In particular, data is versioned and never overwritten. Old versions are immutable. Queries aka transactions operate on given version, which are asynchronously propagated over the google’s world datacenters. The only sync part is versioning database – committer updates/pins new version after update transaction criteria has been met, like number of datacenters have a copy and so on. As usual – it is Paxos. Looks like everything in Google uses Paxos, not Raft. Recovery, data movement and garbage collection tasks are also performed asynchronously. Since the only sync operation is version update, committer (updating client) can write heavy data in parallel into the storage and only then ‘attach’ version to those chunks.
Data is stored in (table, key, value) format, and keys are split in chunks.
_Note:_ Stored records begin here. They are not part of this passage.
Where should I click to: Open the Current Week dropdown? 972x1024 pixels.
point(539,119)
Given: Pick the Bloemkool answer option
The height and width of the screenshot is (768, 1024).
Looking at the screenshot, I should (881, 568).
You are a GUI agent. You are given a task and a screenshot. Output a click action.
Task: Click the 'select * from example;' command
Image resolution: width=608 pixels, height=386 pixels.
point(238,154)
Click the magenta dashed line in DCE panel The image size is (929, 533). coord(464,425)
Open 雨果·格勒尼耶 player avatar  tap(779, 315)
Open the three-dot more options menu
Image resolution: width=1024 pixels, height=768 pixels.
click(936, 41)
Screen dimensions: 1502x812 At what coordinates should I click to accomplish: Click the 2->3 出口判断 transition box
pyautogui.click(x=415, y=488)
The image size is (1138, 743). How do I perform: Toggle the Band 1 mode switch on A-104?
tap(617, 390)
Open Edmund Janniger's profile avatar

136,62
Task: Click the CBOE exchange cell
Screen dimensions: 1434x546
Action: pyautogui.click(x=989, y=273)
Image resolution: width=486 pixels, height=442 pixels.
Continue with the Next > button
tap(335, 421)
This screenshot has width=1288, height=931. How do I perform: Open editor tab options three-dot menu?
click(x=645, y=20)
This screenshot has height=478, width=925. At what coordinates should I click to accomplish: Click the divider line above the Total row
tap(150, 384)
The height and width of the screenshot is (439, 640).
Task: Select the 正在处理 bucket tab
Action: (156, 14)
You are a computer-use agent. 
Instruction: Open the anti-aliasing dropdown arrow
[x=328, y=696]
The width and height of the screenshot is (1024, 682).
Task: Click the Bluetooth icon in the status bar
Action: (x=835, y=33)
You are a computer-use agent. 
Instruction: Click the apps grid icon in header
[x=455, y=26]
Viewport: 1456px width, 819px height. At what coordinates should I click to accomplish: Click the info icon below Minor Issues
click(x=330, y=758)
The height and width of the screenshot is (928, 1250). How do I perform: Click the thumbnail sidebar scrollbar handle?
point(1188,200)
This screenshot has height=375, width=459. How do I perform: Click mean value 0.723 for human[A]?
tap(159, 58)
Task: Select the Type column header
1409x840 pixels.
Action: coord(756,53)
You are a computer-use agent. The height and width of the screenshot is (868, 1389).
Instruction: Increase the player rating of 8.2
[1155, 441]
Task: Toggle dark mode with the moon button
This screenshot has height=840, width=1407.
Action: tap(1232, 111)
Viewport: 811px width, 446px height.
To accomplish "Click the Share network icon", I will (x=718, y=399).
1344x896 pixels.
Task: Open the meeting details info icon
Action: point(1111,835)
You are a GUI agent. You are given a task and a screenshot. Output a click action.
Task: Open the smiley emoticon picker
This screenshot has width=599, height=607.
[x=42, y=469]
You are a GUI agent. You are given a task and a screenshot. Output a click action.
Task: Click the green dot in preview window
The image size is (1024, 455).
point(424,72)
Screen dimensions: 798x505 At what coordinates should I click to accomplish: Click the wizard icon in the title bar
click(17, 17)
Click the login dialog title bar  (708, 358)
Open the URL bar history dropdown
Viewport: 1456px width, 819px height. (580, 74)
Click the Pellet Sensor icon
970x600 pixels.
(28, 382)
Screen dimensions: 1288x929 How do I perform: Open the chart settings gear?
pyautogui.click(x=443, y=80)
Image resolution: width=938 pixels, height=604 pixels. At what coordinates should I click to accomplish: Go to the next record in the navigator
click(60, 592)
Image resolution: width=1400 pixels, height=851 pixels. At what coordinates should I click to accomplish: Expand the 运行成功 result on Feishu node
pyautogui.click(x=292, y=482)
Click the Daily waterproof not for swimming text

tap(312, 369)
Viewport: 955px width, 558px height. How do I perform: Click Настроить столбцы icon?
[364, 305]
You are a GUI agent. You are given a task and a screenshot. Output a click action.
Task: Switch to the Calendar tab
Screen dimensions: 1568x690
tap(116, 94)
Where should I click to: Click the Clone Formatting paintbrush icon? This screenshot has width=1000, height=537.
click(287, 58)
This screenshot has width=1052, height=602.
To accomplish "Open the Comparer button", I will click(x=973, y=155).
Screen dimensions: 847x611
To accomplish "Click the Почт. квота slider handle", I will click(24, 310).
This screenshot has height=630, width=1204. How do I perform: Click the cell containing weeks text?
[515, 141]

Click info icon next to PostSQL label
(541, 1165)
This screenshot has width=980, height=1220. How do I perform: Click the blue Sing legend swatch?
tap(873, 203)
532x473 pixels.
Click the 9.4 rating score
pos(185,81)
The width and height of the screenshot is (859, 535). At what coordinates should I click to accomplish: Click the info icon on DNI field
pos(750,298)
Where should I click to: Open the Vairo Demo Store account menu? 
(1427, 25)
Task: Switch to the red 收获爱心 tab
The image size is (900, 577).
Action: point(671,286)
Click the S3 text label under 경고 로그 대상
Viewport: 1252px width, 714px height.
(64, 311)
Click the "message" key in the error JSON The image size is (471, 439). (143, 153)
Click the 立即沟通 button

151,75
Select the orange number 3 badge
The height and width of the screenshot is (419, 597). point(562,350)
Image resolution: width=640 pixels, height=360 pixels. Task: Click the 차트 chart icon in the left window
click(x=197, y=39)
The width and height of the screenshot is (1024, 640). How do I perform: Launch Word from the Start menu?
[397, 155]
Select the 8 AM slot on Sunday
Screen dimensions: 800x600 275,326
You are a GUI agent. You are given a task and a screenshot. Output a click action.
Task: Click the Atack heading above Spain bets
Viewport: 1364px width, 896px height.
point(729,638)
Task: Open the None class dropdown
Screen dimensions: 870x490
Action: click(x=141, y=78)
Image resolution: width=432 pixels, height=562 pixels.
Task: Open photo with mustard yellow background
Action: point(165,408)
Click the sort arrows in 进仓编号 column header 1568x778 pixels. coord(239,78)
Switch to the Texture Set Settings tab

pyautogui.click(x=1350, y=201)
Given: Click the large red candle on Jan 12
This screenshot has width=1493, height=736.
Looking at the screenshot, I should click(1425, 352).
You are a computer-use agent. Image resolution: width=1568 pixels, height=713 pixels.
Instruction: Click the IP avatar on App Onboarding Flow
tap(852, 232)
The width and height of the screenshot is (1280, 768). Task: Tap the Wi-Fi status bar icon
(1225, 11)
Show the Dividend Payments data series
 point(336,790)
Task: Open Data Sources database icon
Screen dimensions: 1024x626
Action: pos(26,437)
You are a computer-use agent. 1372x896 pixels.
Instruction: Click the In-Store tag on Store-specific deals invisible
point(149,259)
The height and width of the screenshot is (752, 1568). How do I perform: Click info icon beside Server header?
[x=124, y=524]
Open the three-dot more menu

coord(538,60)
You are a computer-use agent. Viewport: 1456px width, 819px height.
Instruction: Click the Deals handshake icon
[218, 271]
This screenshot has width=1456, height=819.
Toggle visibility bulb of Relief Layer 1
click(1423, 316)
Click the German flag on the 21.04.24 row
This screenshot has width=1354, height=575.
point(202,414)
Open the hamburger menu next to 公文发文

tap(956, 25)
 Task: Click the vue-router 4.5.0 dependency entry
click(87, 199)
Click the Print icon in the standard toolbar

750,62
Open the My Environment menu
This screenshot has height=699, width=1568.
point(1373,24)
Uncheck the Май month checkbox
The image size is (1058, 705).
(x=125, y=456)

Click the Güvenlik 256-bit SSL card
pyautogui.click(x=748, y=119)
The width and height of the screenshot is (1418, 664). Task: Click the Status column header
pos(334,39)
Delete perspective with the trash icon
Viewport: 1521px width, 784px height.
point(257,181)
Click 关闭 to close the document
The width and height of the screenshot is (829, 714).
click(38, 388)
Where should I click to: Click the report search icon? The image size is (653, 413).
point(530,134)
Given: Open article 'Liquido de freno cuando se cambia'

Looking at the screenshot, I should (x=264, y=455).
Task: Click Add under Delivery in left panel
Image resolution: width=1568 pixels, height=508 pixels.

Data is stored in compressed columnar format within each chunk. Well, Mesa uses LevelDB, it explains and simplifies such things.
Mesa uses very interesting versioning – besides so called singletons – single version update, there are also ranges like [0, v0], [v1, v5], [v6, vN] named ‘deltas’ which are basically batches of key updates with appropriate versions. There are async processes which updates version ranges: compaction [0, vX] and new batch creation processes. For example to operate a query on version 7 in example above one could ‘join’ versions [0, v0], [v1, v5] and apply singletons v6 and v7. Async processes calculate various ‘common’ ranges of versions to speed up querying.
Because of versioning Mesa doesn’t need locks between query and update processing – both can be run heavily in parallel.